Der nächste Schritt wäre eine internationale Konvention zum Schutz der Arten, wie die International Union of Nature and Natural Resources vorschlägt. Es sollten finanzielle Abkommen geschlossen werden, die sicherstellen, daß die Länder vor allem der armen Welt einen gerechten Anteil an Gewinn und Ertrag aus der Entwicklung dieser Arten erhalten.
Für uns als Christen zeigt sich in der Artenvielfalt die Freigebigkeit Gottes, des Schöpfers.

j) Ein Dialog mit Wissenschaftlern über ökologische Fragen und eine Studie solcher Quellen wie des Brundtland-Berichtes sind zu empfehlen.

Wir fordern alle Christen in Europa auf, ihren Kirchen und Regierungen bei der Durchführung dieser Maßnahmen zu helfen und sie darin zu bestärken.

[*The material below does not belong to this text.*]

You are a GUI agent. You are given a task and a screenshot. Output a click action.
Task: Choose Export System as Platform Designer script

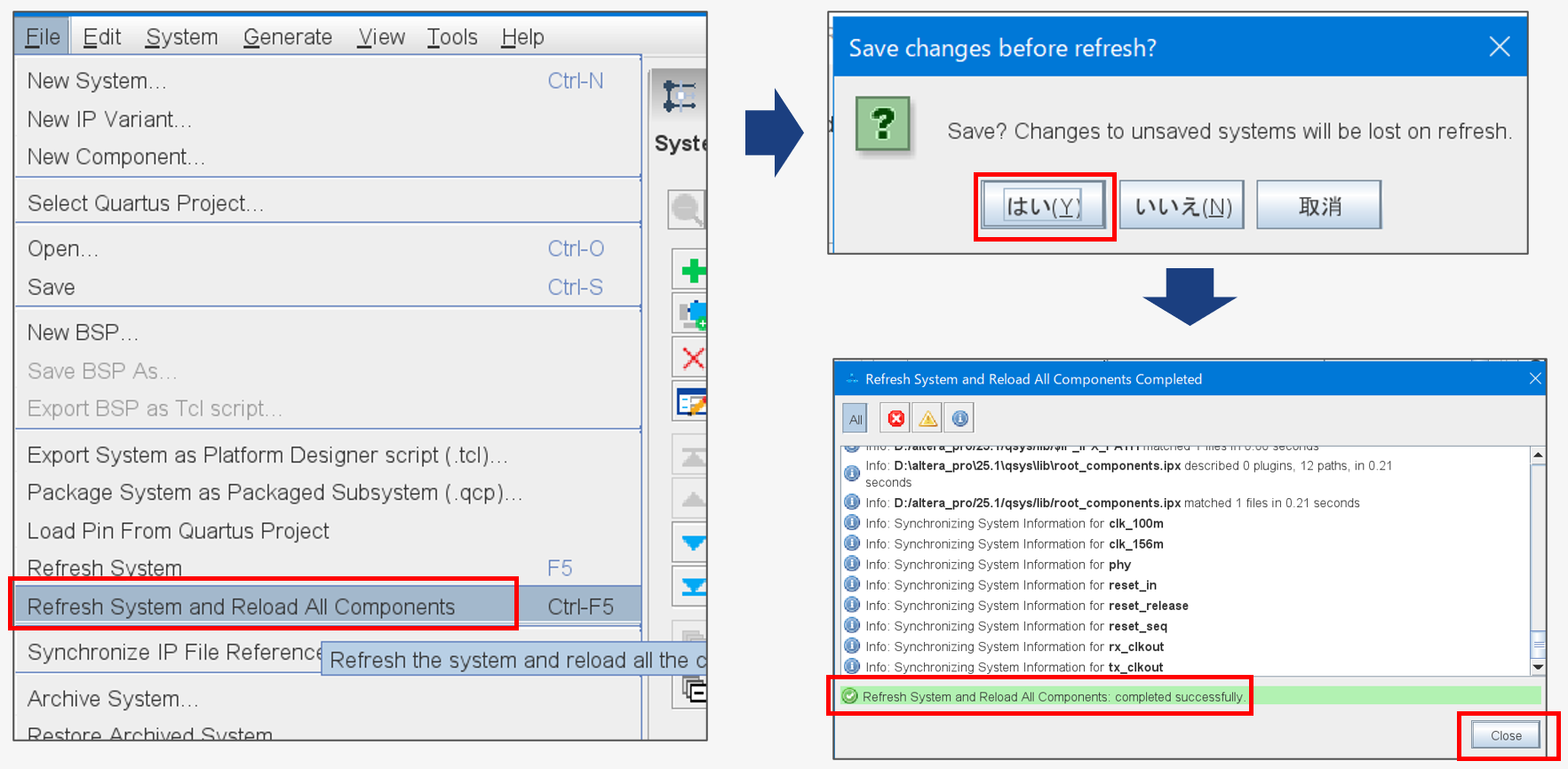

Alle fordern wir auf, einen neuen Lebensstil annehmen, der der Umwelt so wenig Schaden wie möglich zufügt. Das bedeutet: weniger Energie verbrauchen, öffentliche Verkehrsmittel benutzen und weniger Abfall erzeugen. Kommunalverwaltungen können eine „ökologische Buchführung" einführen. Wir müssen lernen, daß unser Glück und unsere Gesundheit weniger von materiellen Gütern abhängen als von den Gaben der Natur und von unseren Mitgeschöpfen, von menschlichen Beziehungen und von unserer Beziehung zu Gott.